Msg#: 4405295 posted 6:25 pm on Jan 9, 2012 (gmt 0)
If a URL is 301 redirected to a new location on the same site, then later that redirect is removed and the content on the old URL restored, will the old URL regain (or come close to) its previous rankings?
Or, since it's a "permanent" redirect, is it likely that the URL will have difficulty ranking as well as it did previously?
Msg#: 4405295 posted 8:08 pm on Jan 9, 2012 (gmt 0)
I wondered this myself on a bigger scale - like an entire site. I changed the sites format from HTML to wordpress and it seems to have sunk my rankings - wondering if I shouldn't flip the whole site back into HTML.
Msg#: 4405295 posted 8:59 pm on Jan 9, 2012 (gmt 0)
When you move from static pages to a dynamic web package, you should keep the original HTML links exactly as they are. If your links change, it will obviously cause significant loss of page rank.
then later that redirect is removed and the content on the old URL restored
If you plan to restore the page at some point you should be doing a 302 or 307 not 301.
Theoretically restoring the old page will regain the rank if you have external links pointing to it. But I don't know how search engines will perceive it. IMO if the page had no external links, a 301 for sometime and then a 404 for sometime, could be better before restoring the original page.
Another way instead of restoring the exact same link (since you have a 301 in place now) you could setup the old page under a new link.

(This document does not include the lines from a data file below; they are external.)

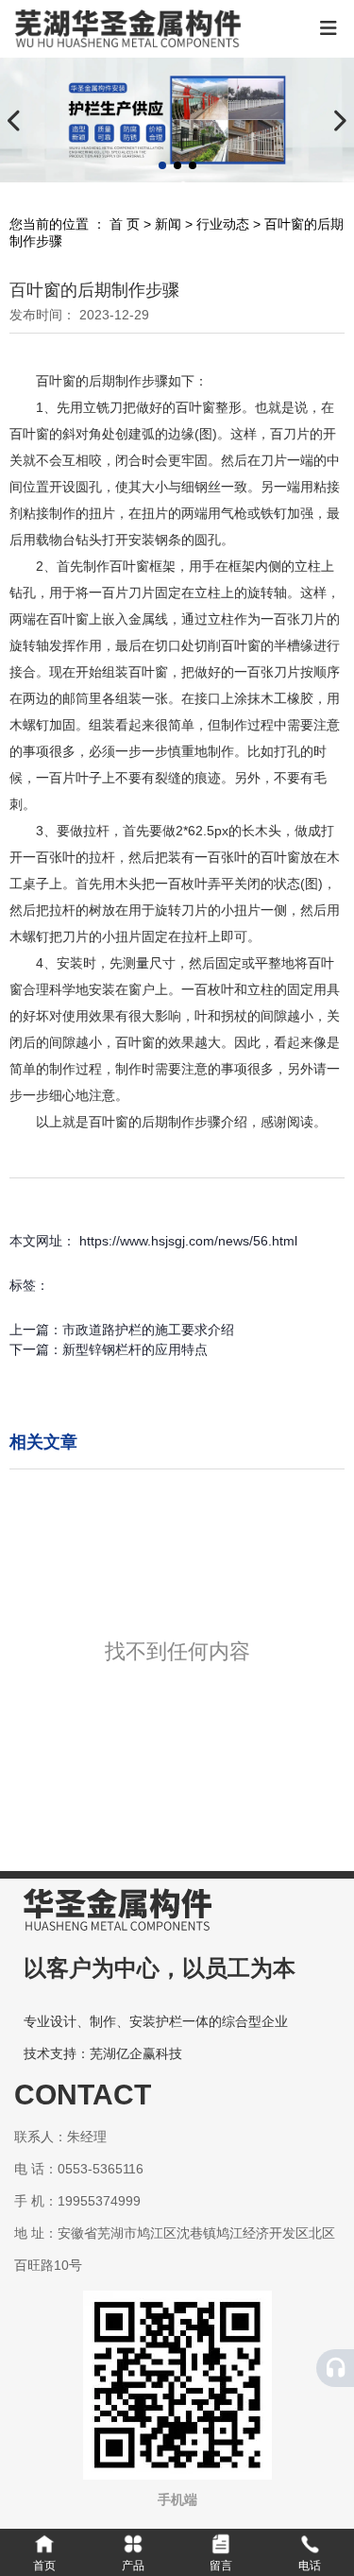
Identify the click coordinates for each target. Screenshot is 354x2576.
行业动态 (222, 224)
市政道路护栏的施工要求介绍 (148, 1329)
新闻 (168, 224)
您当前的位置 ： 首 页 (76, 224)
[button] (162, 165)
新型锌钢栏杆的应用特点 (135, 1349)
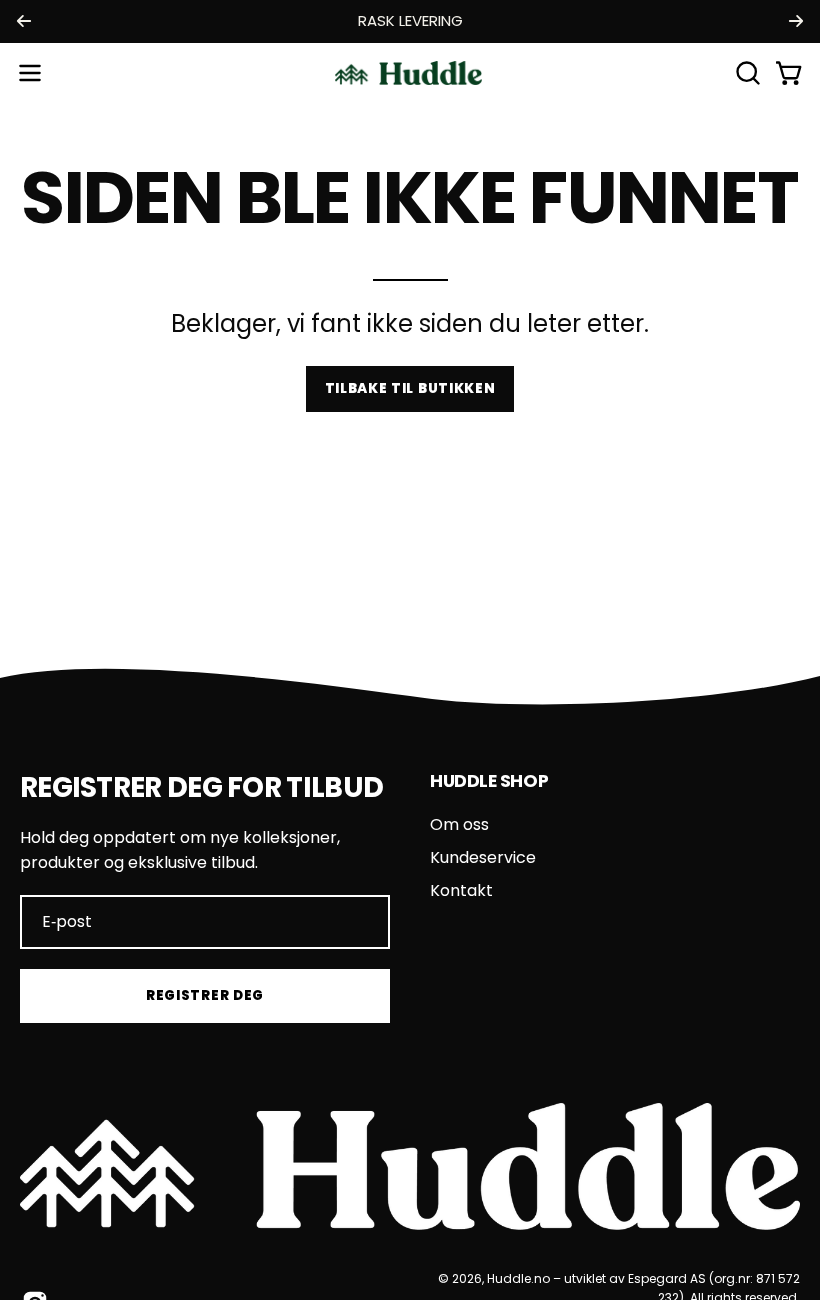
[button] (746, 73)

Msg#: 4405295 posted 9:37 pm on Jan 9, 2012 (gmt 0)
It can take some time to recover rankings after changing URLs and instituting 301 redirects. The more technically precise those redirects, the shorter the recovery time, in general. Backing out of that kind of change can often make the recovery take even longer, because you've now built a more complicated history for the site.
Redirects and refreshes are a long-time spammer's playground and Google needs to verify all such changes for trust - that's what takes time, in my understanding.